Senin, 22 Agustus 2022 - 17:13:58 WIB

Manipulasi Jalan Keadilan Melalui Penyelesaian Non-Yudisial Pelanggaran HAM Berat Masa Lalu

Penulis : Redaksi
Kategori: POLITIK DAN HUKUM - Dibaca: 788 kali


Pemerintah melalui Menkopolhukam Mahfud MD dan Deputi V Kantor Staf Kepresidenan (KSP) Jaleswari Pramodhawardani mengklaim bahwa Keppres Penyelesaian Non-Yudisial Pelanggaran HAM Berat Masa Lalu adalah terobosan pemerintah, atas tertundanya proses pembentukan RUU Komisi Kebenaran dan Rekonsiliasi (KKR) dan proses penyelidikan dan penyidikan antara Komnas HAM dan Kejaksaan Agung yang tidak ada titik temu.

Hendardi, Ketua SETARA Institute menilai, klaim ini adalah cara negara memanipulasi jalan keadilan bagi korban yang sama sekali tidak akan melimpahkan keadilan dan menyajikan pembelajaran berharga bagi bangsa atas kejahatan-kejahatan masa lalu.

"Argumen KKR yang belum dibahas, bisa dibantah, mengapa baru berpikir menyelesaiakan pelanggaran HAM di sisa masa jabatan? Padahal sejak awal menjabat, bahkan sejak era Presiden Soesilo Bambang Yudhoyono, baik melalui Wantimpres RI maupun melalui Menkopolhukam, desakan, aspirasi, diskusi dan langkah-langkah penyelesaian pelanggaran HAM berat masa lalu sudah pernah dibahas. Berkali-kali elemen korban, termasuk kelompok masyarakat sipil dimintai pendapat. Tetapi nyatanya harapan itu diabaikan dengan membentuk Keppres yang lebih menyerupai Panitia Santunan bagi korban lalu kemudian dianggap telah menyelesaikan tuntutan keadilan penanganan pelanggaran HAM masa lalu", papar Hendardi kepada redaksi, Senin (22/8).

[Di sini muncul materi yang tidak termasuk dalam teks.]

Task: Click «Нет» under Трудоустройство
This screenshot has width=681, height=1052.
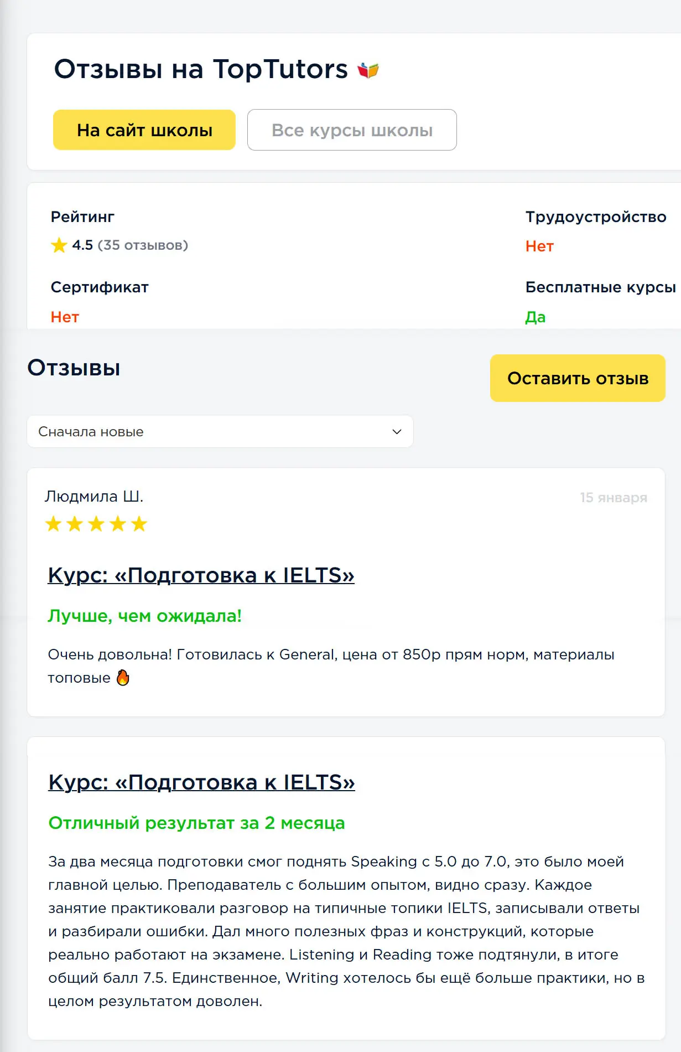Action: [x=538, y=246]
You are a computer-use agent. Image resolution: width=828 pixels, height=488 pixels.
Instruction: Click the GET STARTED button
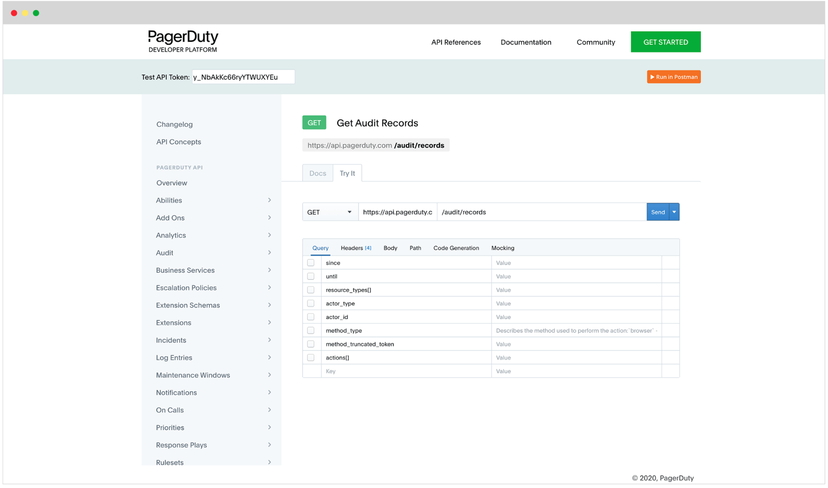[x=665, y=42]
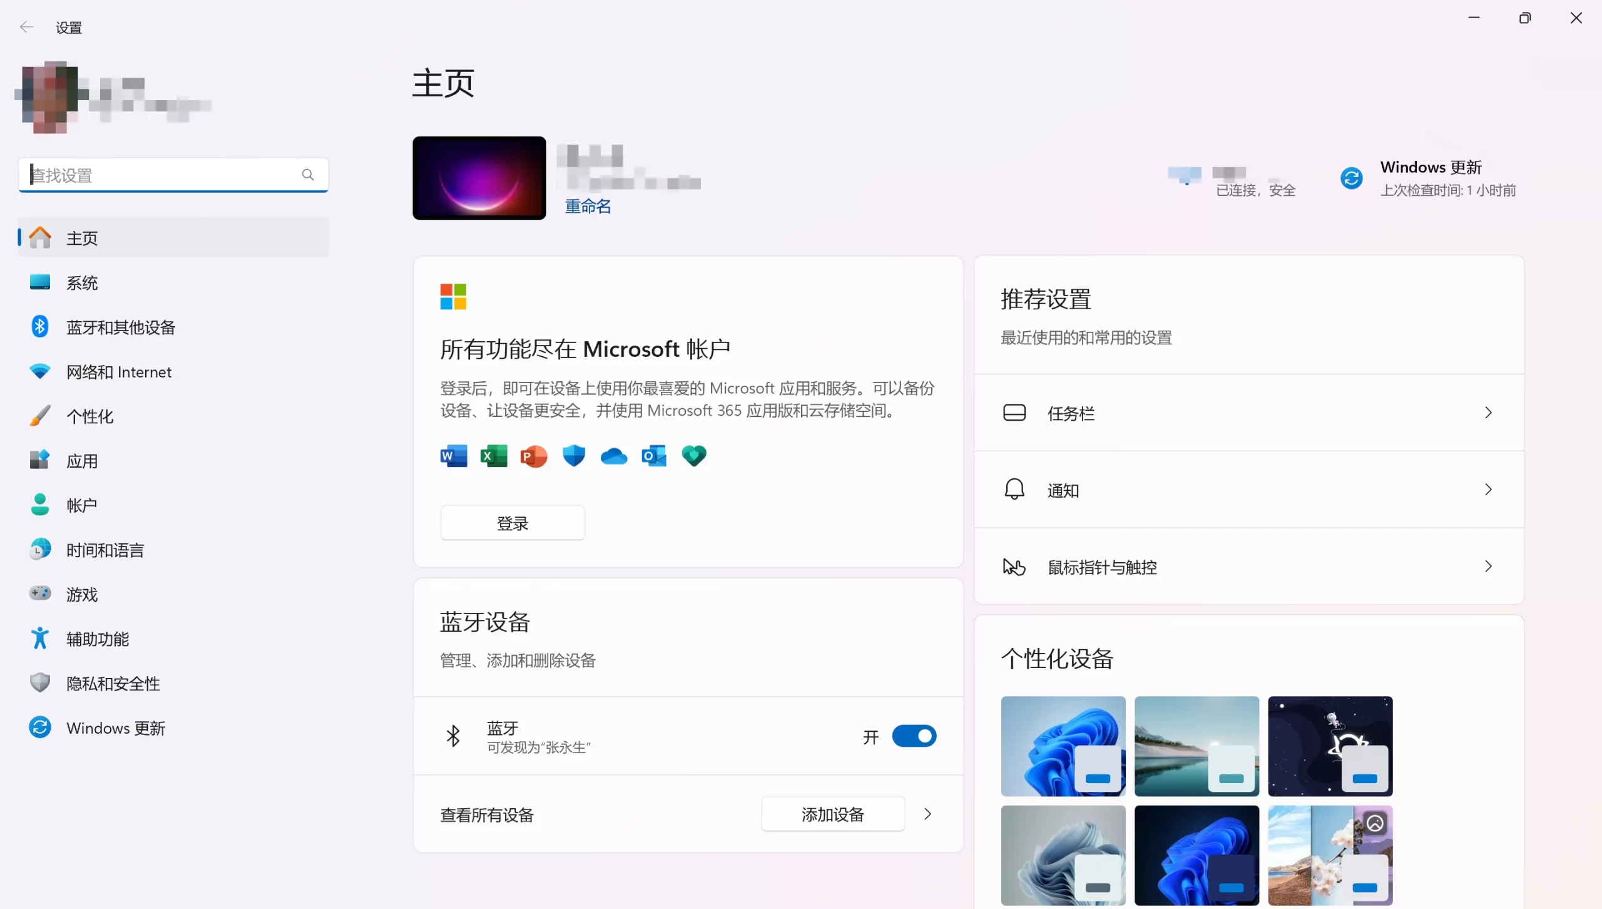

Menurut Hendardi, Presiden Jokowi tidak menangkap pesan Putusan Mahkamah Konstitusi No. 18/PUU-V/2007, tertanggal 21 Februari 2008, yang pada intinya penentuan kualifikasi pelanggaran HAM berat yang terjadi sebelum tahun 2000 bukanlah domain DPR. Tetapi kewenangan Komnas HAM dan Kejaksaan Agung, yang tanpa menunggu keputusan DPR, Kejaksaan Agung memulai suatu proses penyidikan. Tugas DPR kemudian hanyalah merekomendasikan pembentukan pengadilan HAM kepada Presiden RI.

"Dengan demikian, jalan penyelesaian yudisial sebenarnya tidak ada kebuntuan, kalau Jokowi bisa mendisiplinkan Jaksa Agung untuk melanjutkan tahap penyidikan atas hasil kerja Komnas HAM. Faktanya, Jaksa Agung selalu berlindung, menunggu adanya keputusan DPR", ujarnya.

Pembentukan UU KKR, lanjut Hendardi, semestinya pula bisa diakselerasi, jika Jokowi mampu mendisiplinkan jajaran pemerintahannya plus partai-partai pendukungnya. Merevisi UU Minerba, UU KPK, bahkan membahas UU Cipta Kerja, Jokowi dan jajarannya bisa melakukan dengan begitu cepat. Mengapa untuk KKR Jokowi terus menunda? "Klaim bahwa jalan yudisial masih bisa dijalankan secara paralel adalah kosmetik politik yang ditujukan untuk melemahkan penentangan atas ide Keppres ini", imbuhnya.

"Judul Keppres saja penyelesaian non-yudisial, maka peristiwa pelanggaran HAM berat itu dianggap sudah selesai. Seharusnya, pilihan yudisial atau non yudisial ini adalah produk akhir setelah sebuah komisi yang mengungkap kebenaran pelanggaran HAM berat selesai bekerja. Bukan sejak awal ditetapkan jalur non yudisial, karena itu artinya menegasikan jalan keadilan yang lebih obyektif, yakni jalur yudisial", tambah Hendardi.

Hendardi menilai, dari seluruh jejak advokasi penyelesaian pelanggaran HAM Berat Masa Lalu, tampak Presiden Jokowi-lah yang paling lemah secara kepemimpinan, sehingga ide dan rencana pemutihan pelanggaran HAM bisa diakomodasi dan menjadi kebijakan Presiden. "Posisi Mahfud MD dan Jaleswari Pramodhawardani dapat dipahami dan sudah seharusnya membela produk kerja Presiden Jokowi, sekalipun itu berpotensi memanipulasi keadilan", tandasnya.